Penyebabnya pengurangan tenaga kerja dalam beberapa sektor sangat beragam. Terbaru, PT Fast Food Indonesia Tbk (FAST), perusahaan nasional pemegang waralaba KFC di area Indonesia, mengumumkan penutupan 47 gerai (6/11), yang tersebut berimbas terhadap efisiensi karyawan sebanyak 2.274 orang.
Tercatat pada laporan keuangan, ketika ini ada sebanyak 13.715 karyawan hingga 30 September 2024, dari 15.989 karyawan pada 31 Desember 2023. Pihak manajemen mencatat, kinerja keuangan FAST tertekan lantaran masih di fase pemulihan dari dampak Covid-19. Selain itu, situasi pangsa yang mana memburuk akibat dampak Krisis Timur Tengah.
Fathin adalah salah satu karyawan yang digunakan harus kehilangan pekerjaan imbas aksi boikot yang mana dilaksanakan beberapa orang masyarakat. Ia mengaku bahwa pendapatan perusahaan tempatnya bekerja menurun, sehingga dirinya terpaksa dirumahkan.
“Restoran tutup lantaran tidaklah sanggup melanjutkan kontrak gedung, omzet turun,” ujar Fathin, beberapa waktu lalu.
Di berada dalam persaingan dunia kerja yang dimaksud ketat, Fathin menghadapi kesulitan menemukan pekerjaan baru. ” Saya bukan tahu pasti pemicu sulitnya mencari kerja sekarang. Mungkin akibat situasi sektor ekonomi yang digunakan memang sebenarnya lagi sulit di area mana-mana. Setelah di-PHK, saya bingung mau kerja apa lagi, sementara keinginan keluarga terus berjalan,” ungkap Fathin.
Direktur Eksekutif Institute for Development of Economics and Finance (Indef) Tauhid Ahmad menyampaikan ada beberapa faktor yang dimaksud menyokong PHK massal, yaitu pelemahan daya beli penduduk kemudian juga pergerakan boikot.

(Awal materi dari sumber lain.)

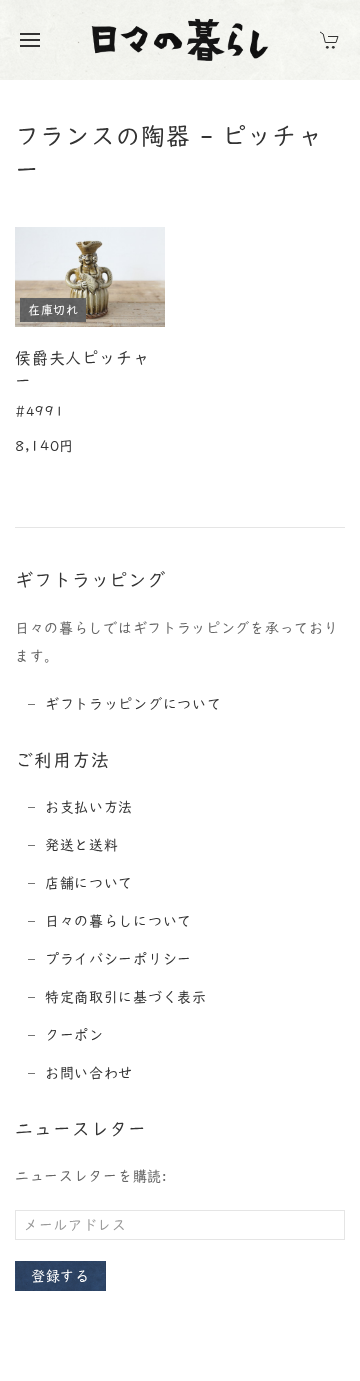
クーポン (74, 1035)
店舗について (89, 883)
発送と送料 (82, 845)
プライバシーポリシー (118, 959)
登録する (60, 1276)
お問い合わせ (89, 1073)
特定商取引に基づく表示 (126, 997)
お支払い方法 (89, 807)
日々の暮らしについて (118, 921)
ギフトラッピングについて (133, 704)
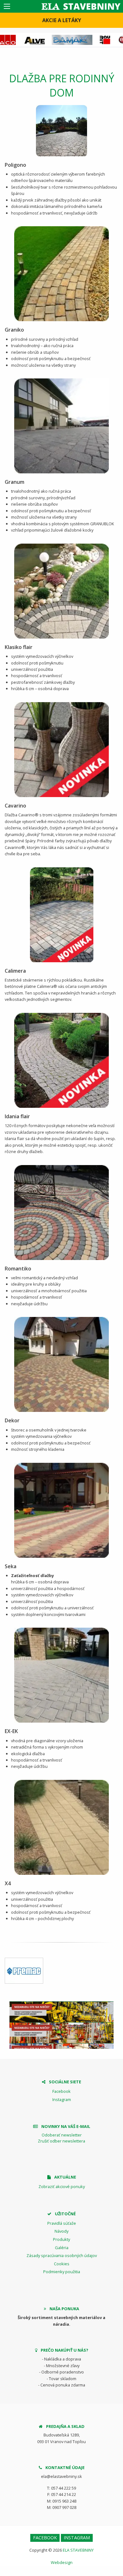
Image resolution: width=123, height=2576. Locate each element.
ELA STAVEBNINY (78, 2550)
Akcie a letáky (61, 20)
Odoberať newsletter (62, 2135)
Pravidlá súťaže (61, 2223)
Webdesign (62, 2562)
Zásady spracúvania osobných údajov (61, 2255)
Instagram (61, 2099)
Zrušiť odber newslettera (61, 2141)
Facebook (61, 2091)
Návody (61, 2231)
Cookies (61, 2264)
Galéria (61, 2247)
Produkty (61, 2239)
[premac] (24, 1971)
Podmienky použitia (61, 2271)
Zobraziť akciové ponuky (61, 2186)
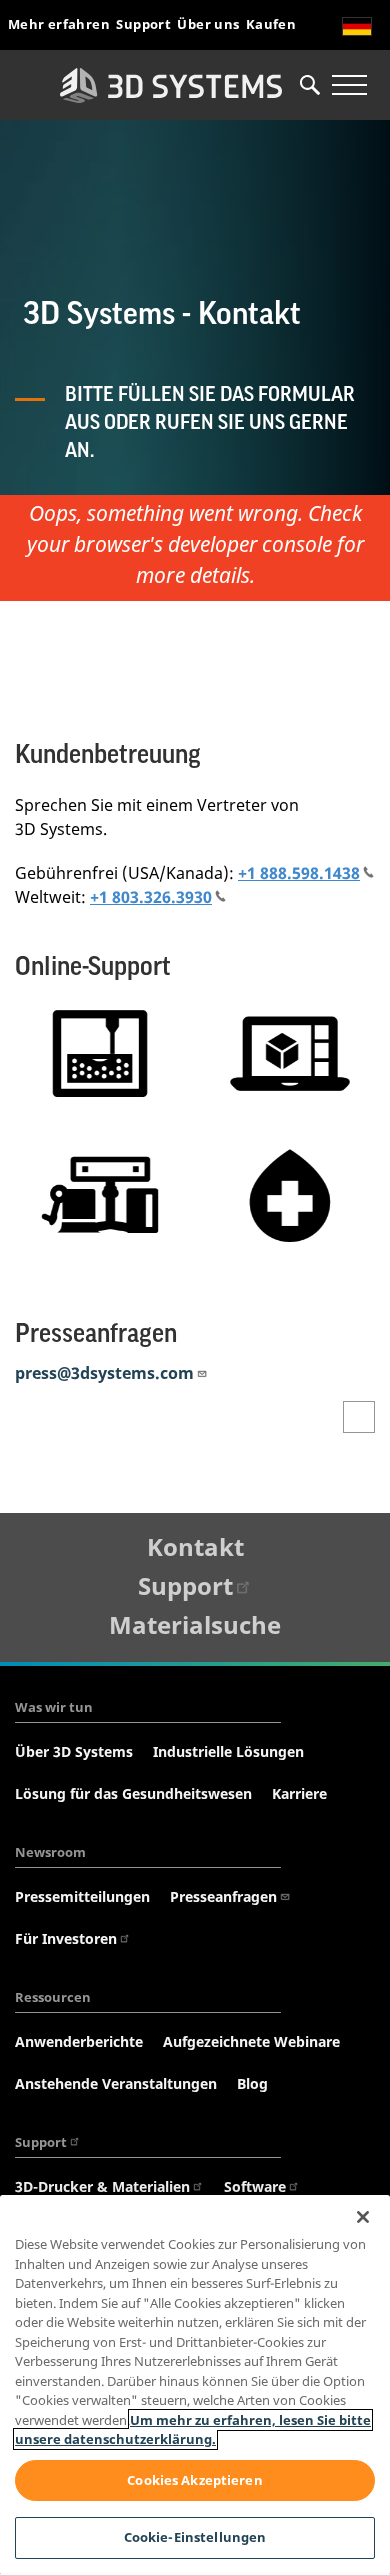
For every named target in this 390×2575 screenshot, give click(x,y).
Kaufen (271, 24)
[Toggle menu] (349, 85)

“Jadi kalau daya beli turun, ini terimbas pada produk-produk lapangan usaha yang mana dibeli semakin sedikit,” kata Tauhid di tempat Jakarta, Rabu (23/10).
Sementara itu, Anggota DPR Fraksi PKB, Arzeti Bilbina menekankan, pemerintah juga DPR sedang berupaya memperluas lapangan kerja sektor formal bagi generasi muda.
“Pemerintah kemudian DPR harus bekerja sejenis untuk mengantisipasi dampak ekonomi dan juga ketenagakerjaan dari aksi ini,” ujar Arzeti, seraya menyerukan peningkatan dukungan pemerintah melalui insentif pajak bagi perusahaan lokal agar dapat mempertahankan tenaga kerja di area berada dalam lesunya ekonomi.